* **Exercise task**
Copy the part of the material that opens with the line containing "Image resolution: width=1250" and closes with the line containing "click(x=387, y=77)", and add 48 to every click coordinate in its answers. Leave all other text in those lines unchanged.

* **Material provided**
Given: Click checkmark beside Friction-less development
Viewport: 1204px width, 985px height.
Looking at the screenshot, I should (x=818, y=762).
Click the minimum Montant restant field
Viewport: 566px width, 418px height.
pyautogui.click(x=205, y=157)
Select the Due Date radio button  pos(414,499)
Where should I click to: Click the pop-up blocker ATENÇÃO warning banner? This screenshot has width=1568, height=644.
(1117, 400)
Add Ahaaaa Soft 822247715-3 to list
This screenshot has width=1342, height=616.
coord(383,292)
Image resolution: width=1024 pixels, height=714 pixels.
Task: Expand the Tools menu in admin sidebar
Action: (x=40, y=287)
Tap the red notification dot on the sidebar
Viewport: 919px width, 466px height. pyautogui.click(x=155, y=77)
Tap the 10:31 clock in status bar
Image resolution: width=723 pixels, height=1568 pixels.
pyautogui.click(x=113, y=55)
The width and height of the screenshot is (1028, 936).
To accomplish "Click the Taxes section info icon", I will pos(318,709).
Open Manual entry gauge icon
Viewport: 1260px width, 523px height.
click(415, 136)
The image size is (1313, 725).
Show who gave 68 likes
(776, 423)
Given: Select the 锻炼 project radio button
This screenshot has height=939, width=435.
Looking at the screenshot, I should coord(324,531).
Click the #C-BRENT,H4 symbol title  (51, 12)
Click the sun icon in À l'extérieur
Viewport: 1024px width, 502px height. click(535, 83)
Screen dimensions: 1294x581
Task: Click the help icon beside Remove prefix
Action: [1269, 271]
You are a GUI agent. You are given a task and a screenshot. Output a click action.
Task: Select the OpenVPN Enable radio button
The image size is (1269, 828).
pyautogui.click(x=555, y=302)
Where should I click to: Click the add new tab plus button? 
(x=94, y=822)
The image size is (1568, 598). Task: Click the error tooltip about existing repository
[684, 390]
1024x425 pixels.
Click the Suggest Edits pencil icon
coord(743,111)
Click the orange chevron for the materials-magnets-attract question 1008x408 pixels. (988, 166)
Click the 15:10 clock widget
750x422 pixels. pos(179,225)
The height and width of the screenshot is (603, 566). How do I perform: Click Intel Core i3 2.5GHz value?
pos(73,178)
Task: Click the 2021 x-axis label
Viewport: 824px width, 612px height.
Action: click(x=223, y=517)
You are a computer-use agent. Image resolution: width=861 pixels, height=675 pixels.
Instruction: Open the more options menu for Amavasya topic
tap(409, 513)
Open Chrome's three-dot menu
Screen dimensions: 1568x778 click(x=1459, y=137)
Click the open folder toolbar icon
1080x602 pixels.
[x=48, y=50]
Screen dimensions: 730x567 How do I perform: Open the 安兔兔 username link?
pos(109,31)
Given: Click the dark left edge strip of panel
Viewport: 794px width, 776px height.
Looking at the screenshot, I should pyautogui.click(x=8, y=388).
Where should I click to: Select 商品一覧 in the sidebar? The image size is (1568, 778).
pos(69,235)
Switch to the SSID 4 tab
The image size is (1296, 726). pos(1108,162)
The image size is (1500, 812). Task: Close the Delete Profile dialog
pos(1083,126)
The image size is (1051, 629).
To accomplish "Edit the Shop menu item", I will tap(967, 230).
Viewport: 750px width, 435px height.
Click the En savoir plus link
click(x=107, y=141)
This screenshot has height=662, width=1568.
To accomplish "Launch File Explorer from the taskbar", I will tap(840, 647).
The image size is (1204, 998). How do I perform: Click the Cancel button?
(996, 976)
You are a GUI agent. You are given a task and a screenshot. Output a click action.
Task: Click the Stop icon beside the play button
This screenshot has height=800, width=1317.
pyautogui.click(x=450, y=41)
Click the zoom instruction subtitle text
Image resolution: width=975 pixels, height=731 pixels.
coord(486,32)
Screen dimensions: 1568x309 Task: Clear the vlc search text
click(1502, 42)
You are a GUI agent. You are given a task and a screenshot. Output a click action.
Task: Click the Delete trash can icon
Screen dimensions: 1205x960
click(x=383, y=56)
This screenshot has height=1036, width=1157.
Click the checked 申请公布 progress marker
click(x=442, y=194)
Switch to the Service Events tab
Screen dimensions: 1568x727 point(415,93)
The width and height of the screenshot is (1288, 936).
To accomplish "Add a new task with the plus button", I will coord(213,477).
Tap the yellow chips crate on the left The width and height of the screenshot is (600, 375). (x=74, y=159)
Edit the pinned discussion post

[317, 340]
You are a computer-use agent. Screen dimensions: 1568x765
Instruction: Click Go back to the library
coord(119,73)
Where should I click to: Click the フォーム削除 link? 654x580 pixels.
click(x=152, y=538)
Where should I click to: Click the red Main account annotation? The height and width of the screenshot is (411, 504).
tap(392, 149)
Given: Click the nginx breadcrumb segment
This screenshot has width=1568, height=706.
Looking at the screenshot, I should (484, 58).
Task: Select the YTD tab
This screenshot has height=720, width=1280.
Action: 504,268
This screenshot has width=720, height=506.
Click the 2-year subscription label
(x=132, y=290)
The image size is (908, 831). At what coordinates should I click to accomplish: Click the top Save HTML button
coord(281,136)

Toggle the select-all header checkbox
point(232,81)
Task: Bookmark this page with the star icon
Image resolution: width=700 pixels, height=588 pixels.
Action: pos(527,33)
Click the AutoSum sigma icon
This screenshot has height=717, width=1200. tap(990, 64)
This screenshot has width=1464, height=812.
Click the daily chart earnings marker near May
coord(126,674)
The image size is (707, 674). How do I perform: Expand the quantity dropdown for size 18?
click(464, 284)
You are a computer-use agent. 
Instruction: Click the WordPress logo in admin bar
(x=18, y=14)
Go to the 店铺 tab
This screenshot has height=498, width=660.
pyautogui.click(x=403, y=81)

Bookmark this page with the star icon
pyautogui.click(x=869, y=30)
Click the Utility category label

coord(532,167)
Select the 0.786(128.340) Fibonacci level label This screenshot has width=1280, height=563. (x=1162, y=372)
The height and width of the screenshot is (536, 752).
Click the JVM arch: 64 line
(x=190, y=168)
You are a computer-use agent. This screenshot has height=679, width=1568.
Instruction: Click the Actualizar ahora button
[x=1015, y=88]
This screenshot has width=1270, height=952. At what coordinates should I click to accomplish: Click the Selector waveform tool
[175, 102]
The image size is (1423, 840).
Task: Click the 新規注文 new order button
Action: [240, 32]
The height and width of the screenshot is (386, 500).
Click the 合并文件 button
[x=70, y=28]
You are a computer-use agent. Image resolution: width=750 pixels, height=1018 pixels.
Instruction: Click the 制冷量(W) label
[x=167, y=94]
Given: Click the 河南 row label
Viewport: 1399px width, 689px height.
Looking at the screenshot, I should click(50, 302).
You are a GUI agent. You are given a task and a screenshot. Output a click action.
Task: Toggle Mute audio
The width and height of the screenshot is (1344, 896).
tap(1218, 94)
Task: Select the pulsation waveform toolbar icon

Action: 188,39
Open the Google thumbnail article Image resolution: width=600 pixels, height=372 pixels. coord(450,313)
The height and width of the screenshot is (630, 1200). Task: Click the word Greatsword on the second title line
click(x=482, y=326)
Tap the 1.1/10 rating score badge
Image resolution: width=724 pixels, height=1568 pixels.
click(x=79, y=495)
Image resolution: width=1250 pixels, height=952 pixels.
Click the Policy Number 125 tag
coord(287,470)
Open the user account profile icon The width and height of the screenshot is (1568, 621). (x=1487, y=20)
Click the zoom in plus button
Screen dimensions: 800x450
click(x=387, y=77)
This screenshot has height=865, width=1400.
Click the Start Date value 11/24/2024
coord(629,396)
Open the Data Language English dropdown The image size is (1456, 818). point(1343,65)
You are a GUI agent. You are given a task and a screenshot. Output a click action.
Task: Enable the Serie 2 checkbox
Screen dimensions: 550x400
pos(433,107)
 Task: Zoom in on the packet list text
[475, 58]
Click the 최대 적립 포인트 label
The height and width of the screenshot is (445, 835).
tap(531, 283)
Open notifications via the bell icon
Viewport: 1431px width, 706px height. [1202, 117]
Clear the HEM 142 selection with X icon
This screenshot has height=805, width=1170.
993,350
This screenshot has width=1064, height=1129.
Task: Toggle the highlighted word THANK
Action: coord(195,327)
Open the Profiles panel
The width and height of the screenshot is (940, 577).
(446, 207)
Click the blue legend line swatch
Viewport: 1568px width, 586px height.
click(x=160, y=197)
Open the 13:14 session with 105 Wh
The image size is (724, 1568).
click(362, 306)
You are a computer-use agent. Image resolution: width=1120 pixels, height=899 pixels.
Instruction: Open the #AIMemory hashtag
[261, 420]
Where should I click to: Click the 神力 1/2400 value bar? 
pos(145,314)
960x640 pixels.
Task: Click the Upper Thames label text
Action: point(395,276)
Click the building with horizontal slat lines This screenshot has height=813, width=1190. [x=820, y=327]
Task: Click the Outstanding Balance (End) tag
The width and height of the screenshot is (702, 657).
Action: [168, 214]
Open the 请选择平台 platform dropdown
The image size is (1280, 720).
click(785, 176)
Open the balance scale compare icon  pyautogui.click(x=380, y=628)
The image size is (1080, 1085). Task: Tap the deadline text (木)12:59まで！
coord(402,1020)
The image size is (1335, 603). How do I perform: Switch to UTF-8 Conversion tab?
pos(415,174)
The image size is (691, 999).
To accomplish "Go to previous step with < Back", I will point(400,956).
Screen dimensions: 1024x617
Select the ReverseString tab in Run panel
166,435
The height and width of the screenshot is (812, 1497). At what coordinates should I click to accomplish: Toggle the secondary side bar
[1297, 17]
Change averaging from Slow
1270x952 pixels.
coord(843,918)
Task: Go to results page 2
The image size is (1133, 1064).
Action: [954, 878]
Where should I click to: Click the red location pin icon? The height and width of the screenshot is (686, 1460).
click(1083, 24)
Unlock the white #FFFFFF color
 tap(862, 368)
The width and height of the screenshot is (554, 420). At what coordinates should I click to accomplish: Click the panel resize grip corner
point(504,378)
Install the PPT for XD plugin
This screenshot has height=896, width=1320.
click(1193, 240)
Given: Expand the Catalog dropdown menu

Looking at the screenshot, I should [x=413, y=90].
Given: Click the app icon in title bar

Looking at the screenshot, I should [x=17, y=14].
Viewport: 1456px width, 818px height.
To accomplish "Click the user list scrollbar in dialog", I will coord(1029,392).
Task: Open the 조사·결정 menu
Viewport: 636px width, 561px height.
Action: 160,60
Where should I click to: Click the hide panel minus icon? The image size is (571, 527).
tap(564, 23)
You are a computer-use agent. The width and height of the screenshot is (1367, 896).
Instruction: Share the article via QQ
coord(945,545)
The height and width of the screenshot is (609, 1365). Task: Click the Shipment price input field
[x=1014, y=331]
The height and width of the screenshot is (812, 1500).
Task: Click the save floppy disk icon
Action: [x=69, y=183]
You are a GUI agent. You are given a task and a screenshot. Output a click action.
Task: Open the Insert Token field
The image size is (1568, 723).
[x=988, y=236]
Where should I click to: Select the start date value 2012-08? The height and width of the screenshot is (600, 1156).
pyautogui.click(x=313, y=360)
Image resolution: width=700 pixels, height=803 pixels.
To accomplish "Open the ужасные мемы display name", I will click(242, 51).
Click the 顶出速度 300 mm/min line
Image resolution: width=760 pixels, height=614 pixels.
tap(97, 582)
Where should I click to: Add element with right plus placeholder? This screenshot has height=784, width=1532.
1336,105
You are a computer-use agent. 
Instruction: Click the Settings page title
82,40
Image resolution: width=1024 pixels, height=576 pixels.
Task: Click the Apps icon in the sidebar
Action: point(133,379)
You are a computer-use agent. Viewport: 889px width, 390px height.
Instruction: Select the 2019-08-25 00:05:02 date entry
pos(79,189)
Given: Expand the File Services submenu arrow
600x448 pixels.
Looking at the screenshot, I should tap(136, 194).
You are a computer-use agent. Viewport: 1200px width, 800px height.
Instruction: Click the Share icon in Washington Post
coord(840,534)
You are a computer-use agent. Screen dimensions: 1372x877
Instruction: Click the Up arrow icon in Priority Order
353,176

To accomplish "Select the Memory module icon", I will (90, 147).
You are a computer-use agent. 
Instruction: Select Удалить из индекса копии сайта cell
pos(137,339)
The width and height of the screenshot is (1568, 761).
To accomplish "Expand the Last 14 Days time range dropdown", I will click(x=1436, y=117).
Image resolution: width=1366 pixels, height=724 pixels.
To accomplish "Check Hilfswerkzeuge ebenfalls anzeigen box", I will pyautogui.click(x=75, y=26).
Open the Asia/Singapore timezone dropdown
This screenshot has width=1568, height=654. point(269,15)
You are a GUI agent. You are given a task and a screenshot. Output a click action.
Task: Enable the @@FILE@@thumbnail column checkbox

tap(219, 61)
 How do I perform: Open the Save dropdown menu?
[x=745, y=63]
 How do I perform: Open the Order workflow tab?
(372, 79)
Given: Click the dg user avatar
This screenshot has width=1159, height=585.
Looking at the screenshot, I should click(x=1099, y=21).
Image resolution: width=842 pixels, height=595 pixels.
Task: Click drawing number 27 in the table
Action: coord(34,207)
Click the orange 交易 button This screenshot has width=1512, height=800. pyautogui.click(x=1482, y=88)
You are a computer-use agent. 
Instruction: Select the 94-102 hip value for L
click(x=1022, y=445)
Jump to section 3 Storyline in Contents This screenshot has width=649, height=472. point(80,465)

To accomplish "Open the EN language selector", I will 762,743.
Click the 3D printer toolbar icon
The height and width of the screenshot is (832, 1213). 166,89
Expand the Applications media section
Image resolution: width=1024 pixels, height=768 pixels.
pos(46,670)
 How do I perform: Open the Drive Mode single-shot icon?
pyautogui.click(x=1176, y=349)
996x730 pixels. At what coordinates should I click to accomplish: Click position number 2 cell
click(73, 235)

* **Final result**
Image resolution: width=1250 pixels, height=952 pixels.
Click the Policy Number 125 tag
coord(335,518)
Open the user account profile icon The width and height of the screenshot is (1568, 621). (x=1535, y=68)
Click the zoom in plus button
Screen dimensions: 800x450
click(x=435, y=125)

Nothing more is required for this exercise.